[Pointing data for text and elements]
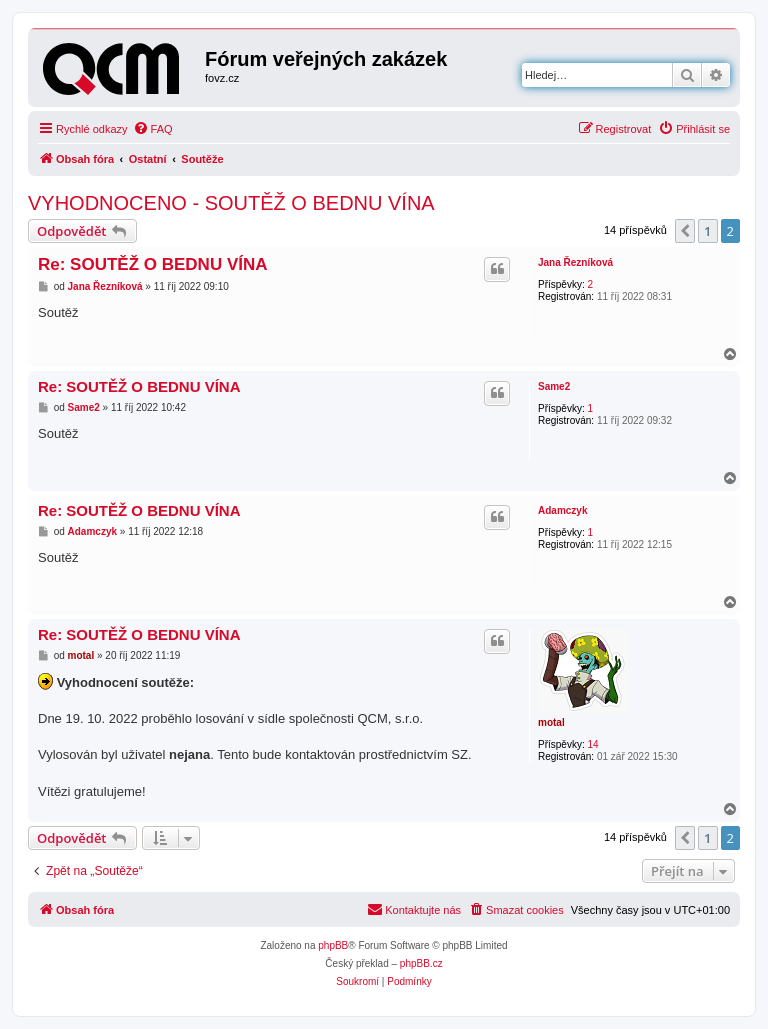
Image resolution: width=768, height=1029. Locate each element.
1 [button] (707, 231)
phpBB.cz (421, 963)
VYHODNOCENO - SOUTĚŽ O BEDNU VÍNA (231, 203)
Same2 (554, 386)
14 (592, 744)
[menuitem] (153, 129)
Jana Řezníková (575, 262)
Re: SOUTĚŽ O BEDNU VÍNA (153, 264)
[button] (685, 231)
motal (551, 722)
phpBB (333, 945)
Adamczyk (562, 510)
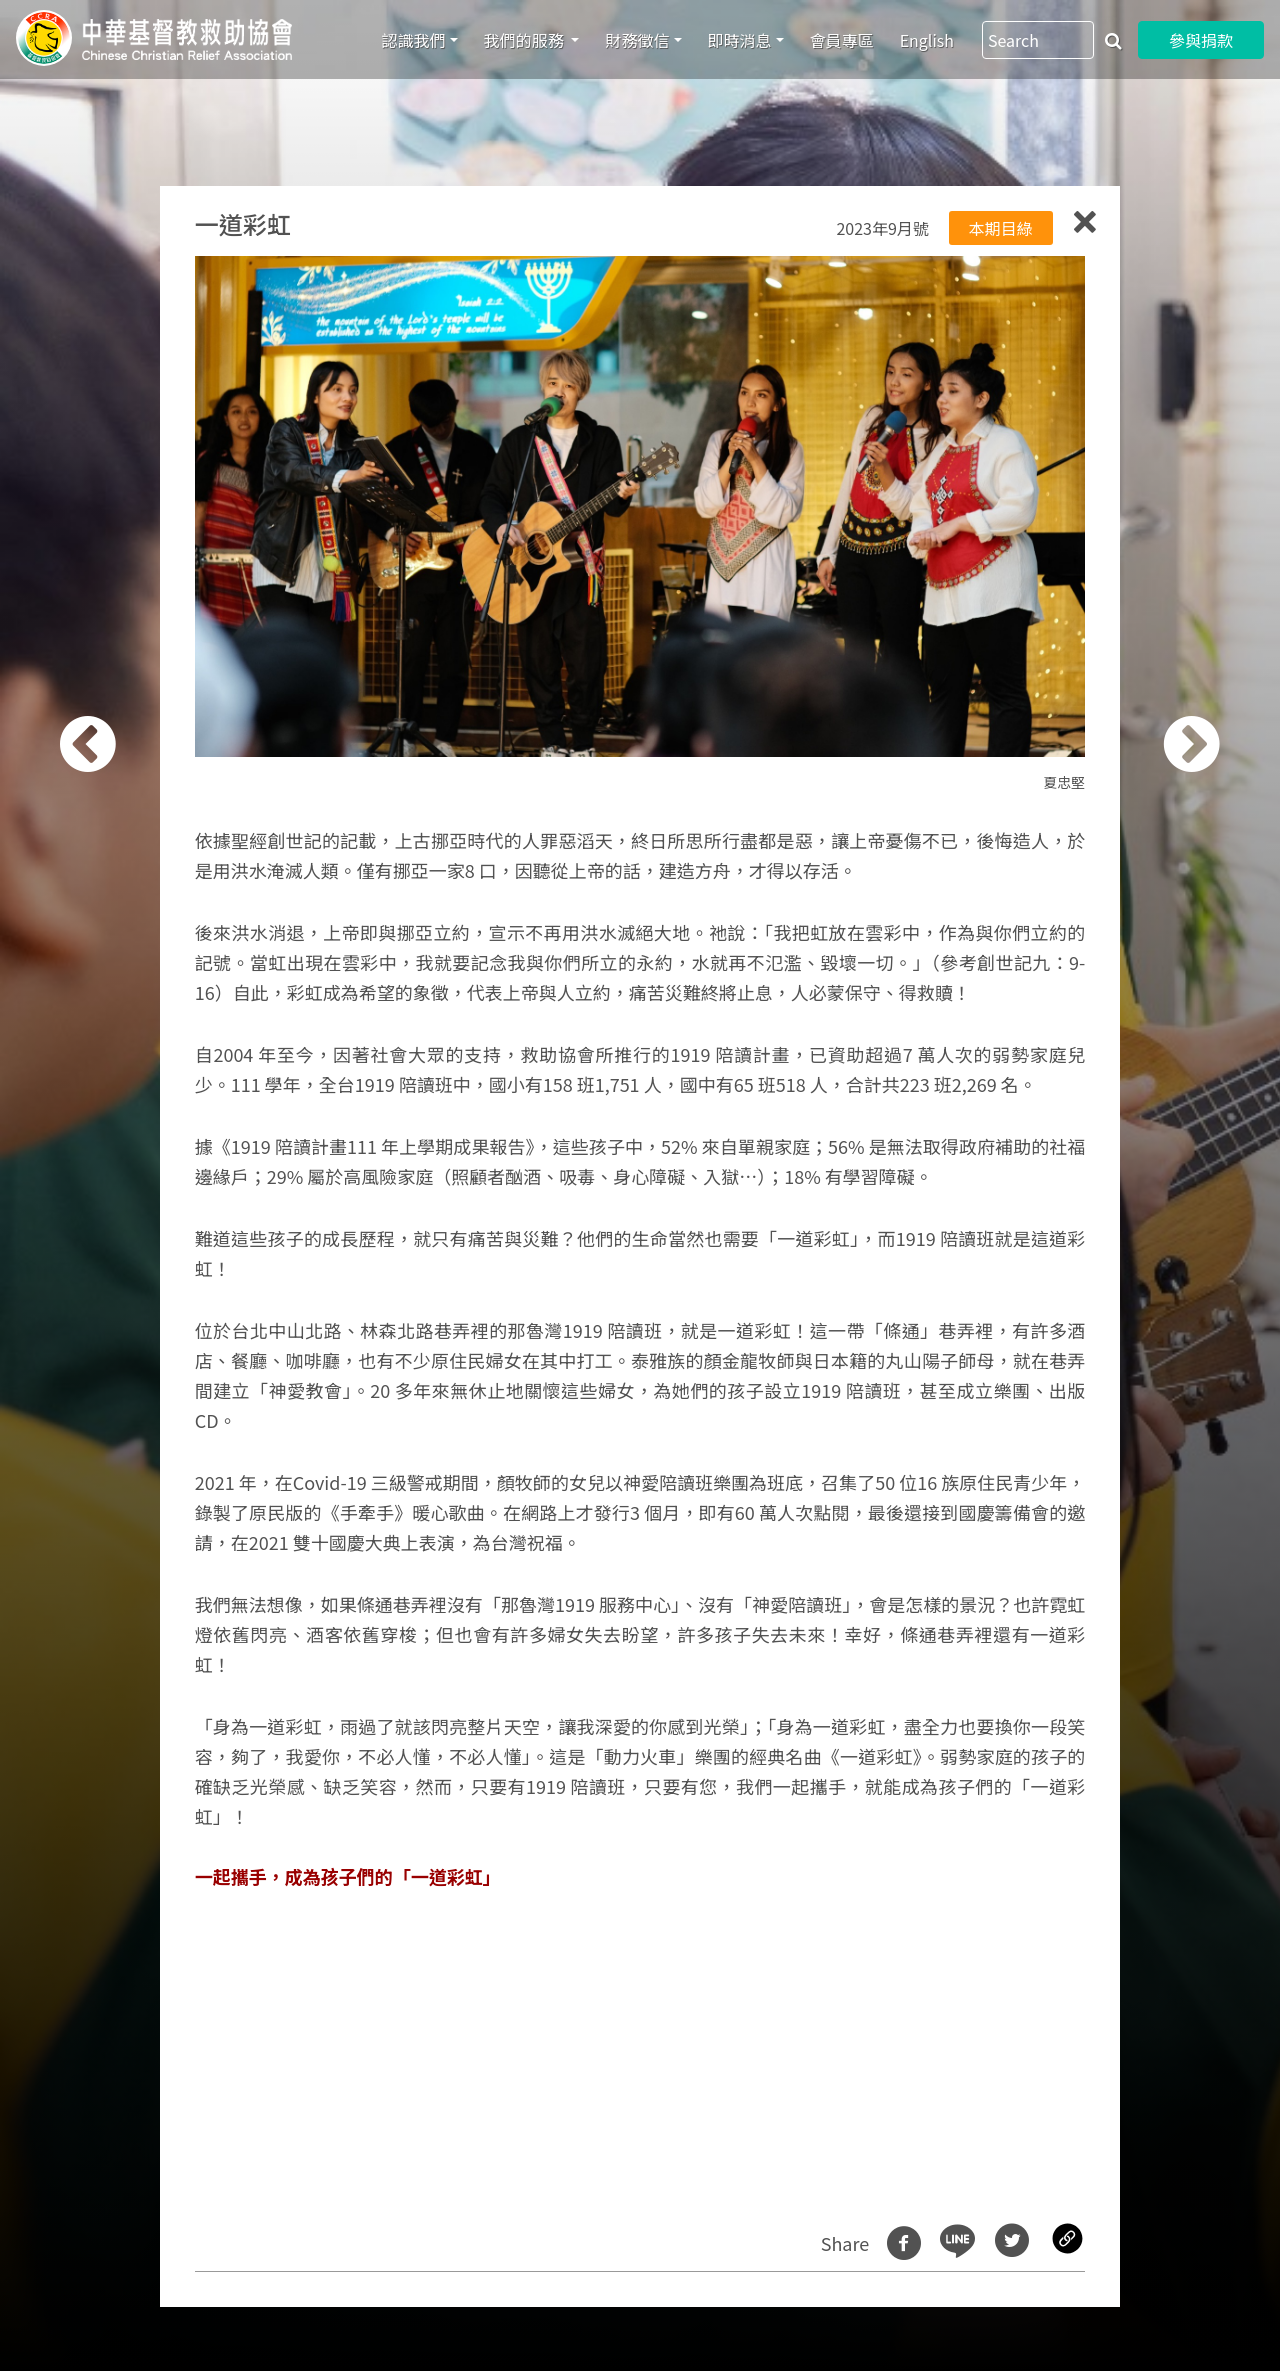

:: EXERCISE DETAILS ::
Rewrite everything from the line containing "VYHODNOCENO - SOUTĚŽ O BEDNU VÍNA (231, 203)" down to the end of the data, putting "link" in place of "button" and keeping all else the same. Leave the pictures out of your answer.

:: ANSWER TO THIS EXERCISE ::
VYHODNOCENO - SOUTĚŽ O BEDNU VÍNA (231, 203)
Same2 (554, 386)
14 (592, 744)
[menuitem] (153, 129)
Jana Řezníková (575, 262)
Re: SOUTĚŽ O BEDNU VÍNA (153, 264)
[link] (685, 231)
motal (551, 722)
phpBB (333, 945)
Adamczyk (562, 510)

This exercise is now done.